3 thoughts on “The Skeletons with Heart Disease

  1. First off, and also kind of a random tangent, I really like how you are doing a follow up post to something you read and wrote about earlier. Back to the actual article though. This is exactly the kind of thing I find most interesting. Finding remains that show signs of heart disease and stroke is amazing. I do not quite understand how they were able to determine that these bodies had this condition, but it is an amazing discovery nevertheless. My real fascination, however, is for the potential benefits this discovery could have on modern medicine. Or at least information on how the disease came about. I find that I have to keep reminding myself that archaeology is not just pot pieces and foundations, which you would think I would understand after a whole semester of this class! (I constantly find my thoughts drifting towards an Indiana Jones way of thinking). The possible benefits from archaeological research could aid more than just our understanding of the past, but can also give us valuable perceptions about the modern world as well. And one of the coolest things about it, is that there is new information to be found every day.
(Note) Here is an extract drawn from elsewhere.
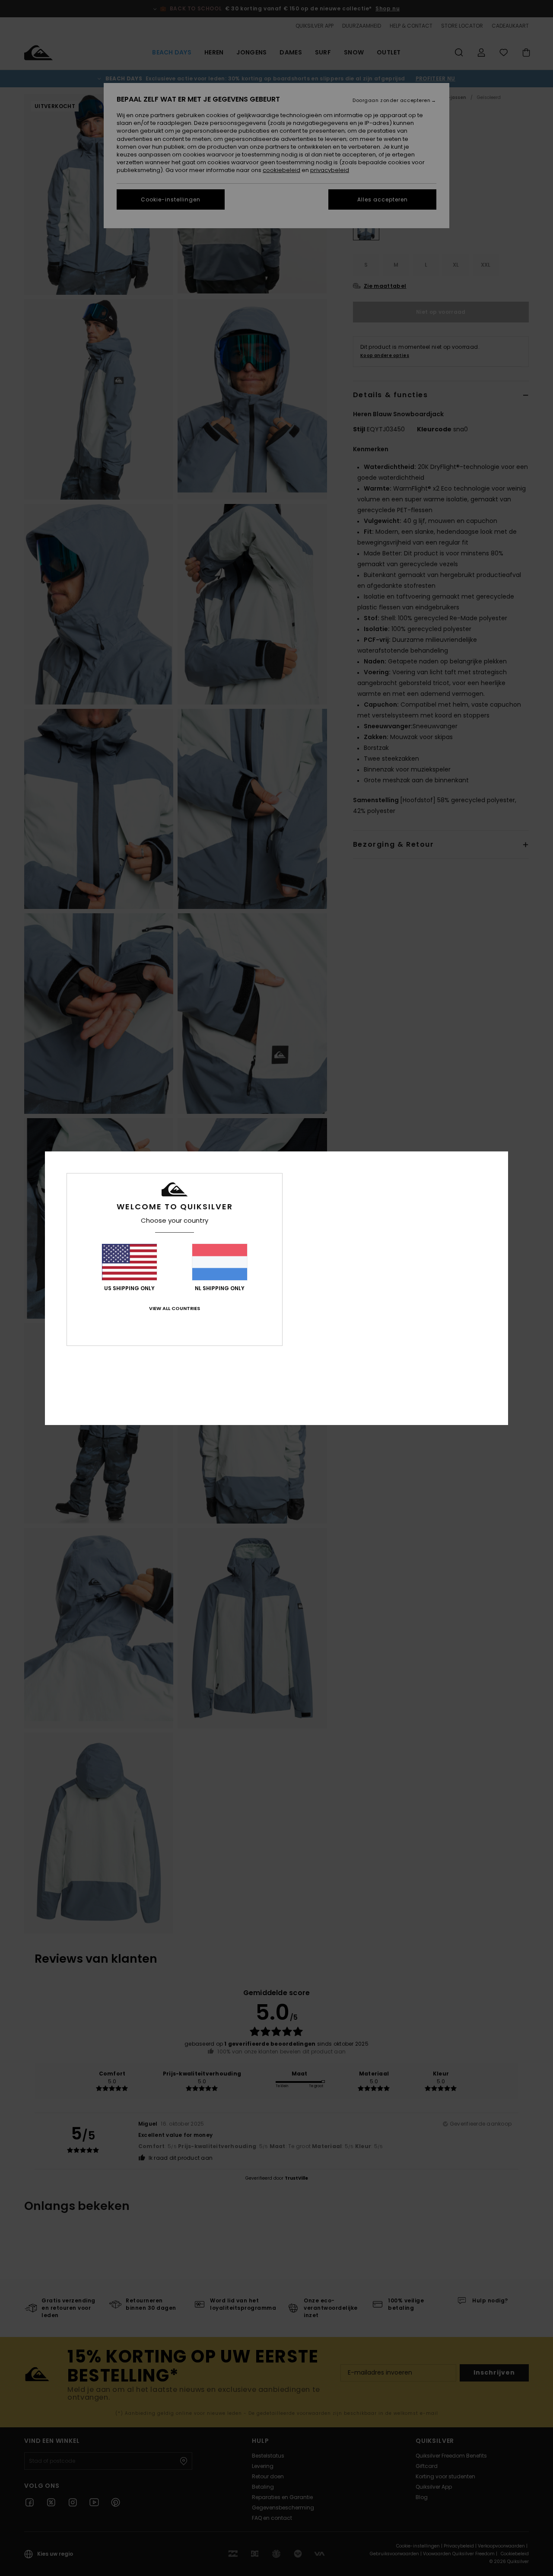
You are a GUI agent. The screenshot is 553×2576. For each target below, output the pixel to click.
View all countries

  2. I simply love reading about discoveries like this. It is definitely one reason why, as an anthropology major, I am so drawn to the skeletal system and all of the clues that bones can retain after so many years. I also posted about the skeleton found with evidence of cancer. When first reading your post, all I could think was, “Wow, these lucky scientists! Their lives have been made! Twice!” As I hope to also possibly work with skeletal remains in the future, I can only hope and dream that something so monumental as discovering evidence of cancer and heart disease on a set of remains were to happen to me. But it does give hope for future anthropologists like myself. I do believe that with the advances in technology, more discoveries of such sorts can be made. Such discoveries have potential to give way to even bigger revelations about the lives of our ancestors may help us understand more about the diseases that still plague us today. Unfortunately, as with most mainstream news sites, it is hard to get the more finite details of such discoveries such as how this evidence was able to remain on the bones after all the soft tissue has left. I suppose those who are truly intrigued have to delve deeper to find the actual articles and facts.

  3. I think this is a very interesting article and blog post because of its interdisciplinary nature. I am a finance major and am doing my engaged archaeology project on how archaeology can help us understand how economies worked ages and ages before our current economy today. This blog post falls in the same vein. It shows that archaeology can not only help us learn more about people and cultures, but about hard sciences as well. Not only can we learn from it, but we can use this knowledge to help our medical research so we can benefit people who are still living today. It is interesting that you mentioned that this can help us not only learn about the causes of heart disease but also explore whether these causes are the same causes that exist today. That is where archaeology can really come in handy. By putting these skeletons in a cultural context we can see what may have led them to suffer from heart disease, and determine whether these factors are still relevant today. I am curious as to where these skeletons were found. Is it part of a culture that has customs that are similar to western customs or is it somewhere not very relatable to us?